▸ Provided text
Dennis Roop, Ph.D., is the associate director of Gates Institute at the University of Colorado Anschutz Medical Campus. He is also professor of dermatology and holds the John S. Gates Endowed Chair in Stem Cell Biology. He previously was professor of molecular and cellular biology and dermatology and director of the Center for Cutaneous Molecular Biology at the Baylor College of Medicine for 18 years. Prior to that, Roop worked at the National Cancer Institute.
Roop is one of the first investigators to begin using molecular techniques to study how the skin forms during normal embryonic development. He has identified many of the genes required for normal skin development and discovered that defects in some of these genes cause inherited skin diseases characterized by a very fragile skin, which blisters easily and may result in neonatal death.
His current, primary research focuses on generating induced pluripotent stem (iPS) cells from patients with inherited skin diseases, genetically correcting these cells and differentiating them into a skin stem cell lineage, which can be returned to the same patient. This seminal research led to the 2016 formation of the EB iPS Cell Consortium with research teams from Colorado, Stanford and Columbia Universities uniting to fight the rare and debilitating genetic skin blistering disease Epidermolysis Bullosa (EB). EB affects thousands across the US and worldwide with chronic skin wounds similar in property to thermal burns and indistinguishable from burns induced by chemical agents such as mustard gas. Many children afflicted with Recessive Dystrophic EB (RDEB), one of the most painful and disfiguring forms of the condition, do not survive their teens after lives compromised by chronic, debilitating pain and suffering. The EB iPS Cell Consortium firmly believes in the concept of collaborative research as the most efficient and cost-effective way to bring new research discoveries to the clinic, and it is poised to help translate the first FDA approved iPSC-based clinical trial for the most serious form of the disease into the clinic, which would be one of the first iPSC-based clinical trials in the US.

▸ Supplied material
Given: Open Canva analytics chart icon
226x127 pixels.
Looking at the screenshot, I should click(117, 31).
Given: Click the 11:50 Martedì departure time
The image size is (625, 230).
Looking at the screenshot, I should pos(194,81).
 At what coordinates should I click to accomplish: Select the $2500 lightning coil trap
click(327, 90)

==

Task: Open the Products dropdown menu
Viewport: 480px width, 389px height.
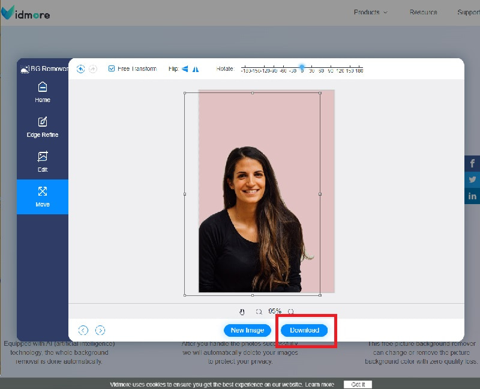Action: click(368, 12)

---

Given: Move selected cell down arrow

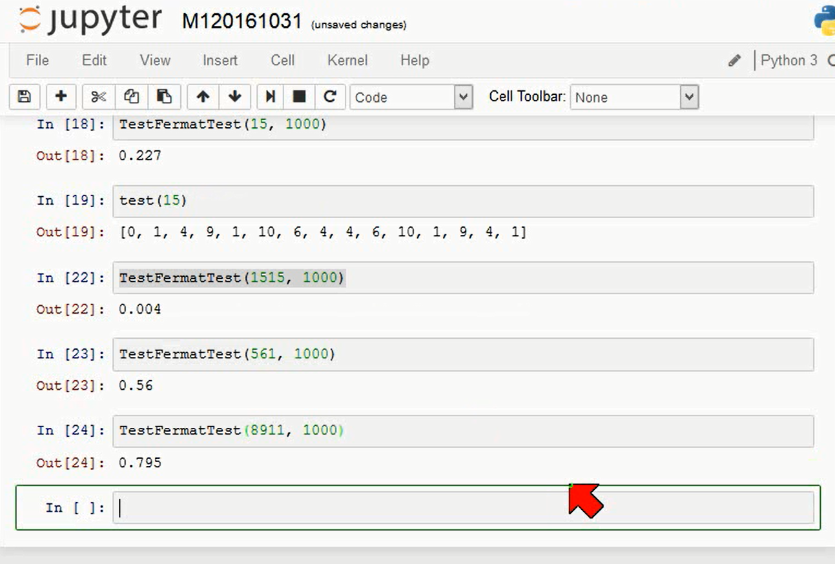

▸ Check your understanding
A: According to the profile, for how many years was Dennis Roop director of the Center for Cutaneous Molecular Biology at Baylor College of Medicine?
B: Reproduce the portion of the Dennis Roop profile starting at "Dennis Roop, Ph.D., is" and ending at "National Cancer Institute.".

▸ Results in order
A: 18 years

B:
Dennis Roop, Ph.D., is the associate director of Gates Institute at the University of Colorado Anschutz Medical Campus. He is also professor of dermatology and holds the John S. Gates Endowed Chair in Stem Cell Biology. He previously was professor of molecular and cellular biology and dermatology and director of the Center for Cutaneous Molecular Biology at the Baylor College of Medicine for 18 years. Prior to that, Roop worked at the National Cancer Institute.